In Colombia, President Juan Manuel Santos—himself often a Caracas critic—urged Pence not to intervene in the conflict. Santos' warning was echoed around Latin America—in Mexico City, in Lima, and beyond. "To judge from the response to Pence's recent comments, it would rally all of Venezuela's neighbors, who have no good reason to love Maduro, over to his side," says Anthony Pagden, a University of California–Los Angeles political science professor whose work has focused on Latin America and the political theory of empire.
But with the White House ignoring those pleas, the Trump administration is playing directly into Maduro's hands. What Washington has failed to take into consideration is the negative reception U.S. interventionism—the kind Trump promised on the campaign trail to avoid at all costs—receives internationally.
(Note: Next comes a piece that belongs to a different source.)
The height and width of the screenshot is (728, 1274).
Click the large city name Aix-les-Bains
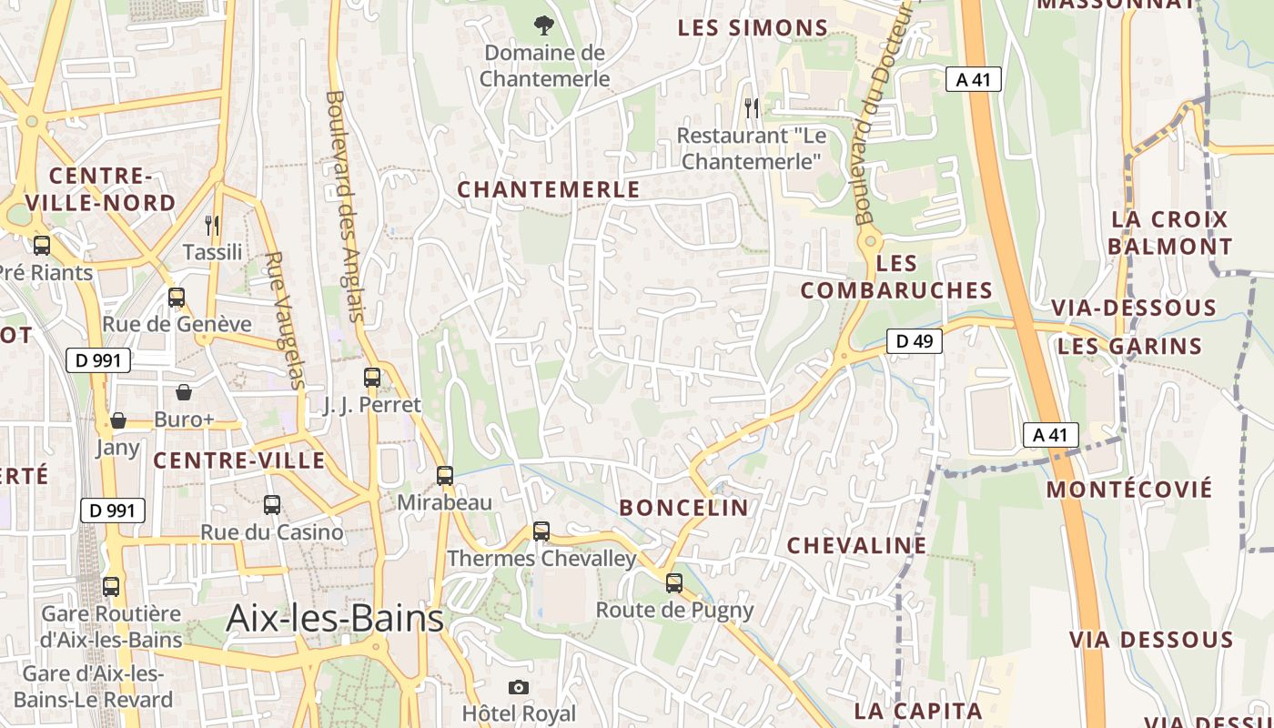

"Any time the U.S. has moved to sanction or otherwise pressure Venezuela's government, Venezuela has skillfully pointed to the specter of imperial designs to rile up its base at home and its allies abroad. Instead, other regional actors have, of late, taken the lead in pressuring Venezuela's government diplomatically to change its behavior," says Alejandro Velasco, professor of modern Latin American history at New York University and author of Barrio Rising: Urban Popular Politics and the Making of Modern Venezuela. "For the U.S. to discount and sidestep those efforts by moving unilaterally against Venezuela would mean untold harm to the country's population in the short and medium run, and yet more confirmation, for a new generation, that the U.S. views the region as little more than its backyard to do with as it pleases."
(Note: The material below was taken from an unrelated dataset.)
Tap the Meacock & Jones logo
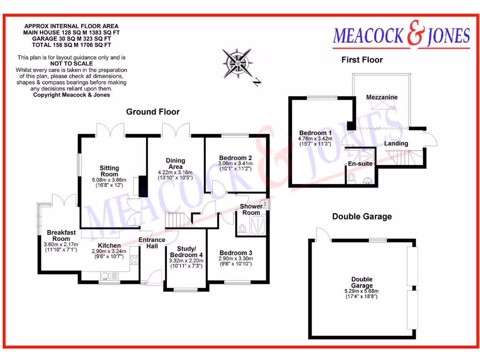401,37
The mess Trump's tough talk has made over Venezuela is par for the course internationally, analysts say.
"So far, none of the crises the Trump administration inherited or has faced internationally have shown any signs of improving or moving toward any kind of resolution," Velasco says. "If anything, they have grown worse, alienating erstwhile allies while courting the support of [one-time] adversaries. On that score alone, it is difficult to conclude that Trump's foreign policy has been successful."
UCLA's Pagden agrees. "It smacks very much of the saber-rattling in North Korea. In both cases it can serve only to strengthen regimes which wish to represent themselves to their peoples as the only protection against an 'evil empire' waiting only for the opportunity to destroy them," he says. And in Syria, a sudden deluge of tough talk against the administration of President Bashar al-Assad "never came to anything and now seems to have been largely abandoned."
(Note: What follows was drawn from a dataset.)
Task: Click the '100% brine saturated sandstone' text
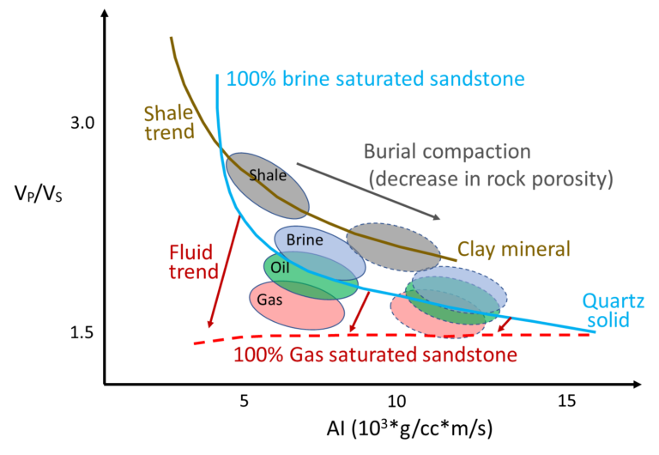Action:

"From abroad, no matter where you are the story seems to be the same: ineffectual, imprecise, ill-considered bombast followed by silence a then a sudden shift to something else usually something personal," Pagden says. "In general, however, the overall impression is that Trump and his advisors have no foreign policy objectives at all. But then you do not need me to tell you that."
It would be ill-advised to continue that pattern in Latin America, Pagden warns.
"It might also be wise to remember Bolivar's departing remark that attempting to govern in Spanish-America was like 'ploughing the ocean,'" he says, referring to Simón Bolívar, the Venezuelan military leader credited with earning independence from Spain for many Latin American countries.
As the Trump administration fumbles its foreign policy, it appears that even Maduro's critics are quick to offer the U.S. a history lesson.